On nous annonce la guerre, mais comment peut-on guerroyer sans champ de bataille, sans territoire, sans trouver d’interlocuteur à la signature d’armistice et de traité de paix. Le terrorisme et le djihadisme sont la mémoire d’autre chose : ils expriment un mode de remplir sa vie par la mort, par négativité pure, l’habillage confessionnel, idéologique ne changeant rien à l’affaire. Dans cette vision, la vie n’aurait de sens que de préparer un instant d’intensité inouïe de sa disparition, appréhendée comme la fin même du monde. Tout emporter dans le bruit de sa fureur.

L’intelligence et la prudence appellent donc à s’interroger sur le vide de ces vies, qui insupportent au point de vouloir en finir dans la démesure. Quel est donc le mal social qui ronge et secrète à l’envie du monstrueux ? L’ordalie a l’espoir de survivre à l’épreuve, on a l’impression ici qu’aucun regard rétrospectif ne peut enrayer la machine à tout faire sauter.
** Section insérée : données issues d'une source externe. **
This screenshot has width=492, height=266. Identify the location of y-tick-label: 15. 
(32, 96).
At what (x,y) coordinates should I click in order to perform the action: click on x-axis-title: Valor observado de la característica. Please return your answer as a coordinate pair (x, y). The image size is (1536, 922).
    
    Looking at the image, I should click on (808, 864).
Le terrorisme apparait donc comme l’auberge espagnole des causes perdues. Visant à extérioriser nos propres insuffisances et renoncements, il interpelle jusqu’à en vomir, toutes les figures éculées de l’inquiétude et du rejet. Sans entrer dans un complotisme pathologique, il faut constater une triple alliance contre nature mais terriblement efficace : celle du péteur de plomb qui trouve dans les images en boucle la mèche de son passage à l’acte, celle des médias qui, à travers le même reportage sans fin  font monter la courbe avantageuse de l’audience, celle des politiques en petit père des nations qui assurent de leur droit dans les bottes tout en annonçant l’impossibilité d’anéantir la bête (c’est une façon efficace de se montrer comme sauveur impuissant ). L’horreur est ainsi bien gardée.

Notre présent est balisé par un contrôle social inégalé. Pistés, piégés dans les endroits où nos pas sont guidés, nous avons du mal à y échapper. Mais, la sidération ne doit pas nous faire oublier la force subversive des interstices, ces endroits inattendus, imprévisibles minuscules de production de lien social, d’écoute et de solidarité. N’abandonnons les interstices ; nous ne sommes pas que responsabilité mais si nous en en assumons  une  partie,  il ne faut pas en désespérer,   il faut occuper  ces espaces simples des possibles, là où se tissent  des rencontres, là où la reconnaissance est possible, là où l’estime de soi trouve sa place. L’interstice est un remède homéopathique contre la fatalité de la reproduction et la force des conditionnements.

Précisément, parce que l’interstice n’est pas couru d’avance, les prévisions optimistes seraient mensongères. Cela n’empêchera ni les explosions, ni les horreurs mais c’est une manière sinon d’avancer du moins de ne pas reculer.